TEXT BLOCK:
# Analyze responses
The following is an example of the analysis that can be done on individual responses that are saved when running `token_benchmark_ray.py` with the flag `--results-dir` which enables the saving of all responses.

In [1]:
import pandas as pd
from typing import List
import plotly.graph_objects as go
import numpy as np

## Read the input json file

In [2]:
# path to the individual responses json file
df_user = pd.read_json(f'../data/results/llmperf/COE-llama-2-7B-chat-hf_1024_1024_32_stream_individual_responses.json')
df_user = df_user[(df_user["error_code"] != "")]

In [3]:
# for non-batching endpoints, batch_size_used will be 1
if df_user["batch_size_used"].isnull().all():
    df_user["batch_size_used"] = 1

## Server vs client metrics
Following charts show a comparison between server-side and client-side metrics across different performance metrics

In [12]:
def plot_client_vs_server_barplots(df_user: pd.DataFrame, x_col: str, y_cols: List[str], legend_labels: List[str], title: str, ylabel: str, xlabel: str) -> None:
    """
    Plots bar plots for client vs server metrics from a DataFrame.

    Args:
        df_user (pd.DataFrame): The DataFrame containing the data to plot.
        x_col (str): The column name to be used as the x-axis.

DATA LINES:
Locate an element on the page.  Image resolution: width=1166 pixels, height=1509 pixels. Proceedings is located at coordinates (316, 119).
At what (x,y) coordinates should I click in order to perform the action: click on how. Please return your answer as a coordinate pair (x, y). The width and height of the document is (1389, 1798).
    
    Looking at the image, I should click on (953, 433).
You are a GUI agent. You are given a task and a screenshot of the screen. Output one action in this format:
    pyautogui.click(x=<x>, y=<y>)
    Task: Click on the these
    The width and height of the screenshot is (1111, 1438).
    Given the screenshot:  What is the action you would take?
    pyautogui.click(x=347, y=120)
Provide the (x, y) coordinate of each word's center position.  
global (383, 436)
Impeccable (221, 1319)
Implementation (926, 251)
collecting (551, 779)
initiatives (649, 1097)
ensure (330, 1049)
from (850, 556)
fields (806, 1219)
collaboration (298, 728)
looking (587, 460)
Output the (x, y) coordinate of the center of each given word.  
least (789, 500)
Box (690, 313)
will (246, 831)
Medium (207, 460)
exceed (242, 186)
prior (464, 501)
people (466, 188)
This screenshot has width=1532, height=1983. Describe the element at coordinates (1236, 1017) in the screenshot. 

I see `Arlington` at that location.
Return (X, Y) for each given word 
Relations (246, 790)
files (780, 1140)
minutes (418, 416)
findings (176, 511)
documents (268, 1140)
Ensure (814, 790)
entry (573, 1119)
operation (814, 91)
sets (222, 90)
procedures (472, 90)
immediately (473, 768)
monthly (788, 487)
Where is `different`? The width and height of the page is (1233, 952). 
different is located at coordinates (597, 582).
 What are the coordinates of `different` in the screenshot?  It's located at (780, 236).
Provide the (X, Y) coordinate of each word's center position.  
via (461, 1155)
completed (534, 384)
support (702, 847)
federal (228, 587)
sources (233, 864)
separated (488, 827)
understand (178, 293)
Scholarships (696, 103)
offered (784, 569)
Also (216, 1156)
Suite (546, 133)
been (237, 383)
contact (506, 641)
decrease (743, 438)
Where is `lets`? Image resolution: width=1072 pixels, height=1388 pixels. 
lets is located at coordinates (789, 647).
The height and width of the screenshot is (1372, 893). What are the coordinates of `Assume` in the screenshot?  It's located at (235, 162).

REQUIREMENTS:
[A] From the response-analysis notebook, return the passage that begins at the words "# Analyze responses" and stops after the words "of all responses.".
[B] In the response-analysis notebook, which flag to `token_benchmark_ray.py` enables saving all responses?

SET OF ANSWERS:
[A]
# Analyze responses
The following is an example of the analysis that can be done on individual responses that are saved when running `token_benchmark_ray.py` with the flag `--results-dir` which enables the saving of all responses.

[B] `--results-dir`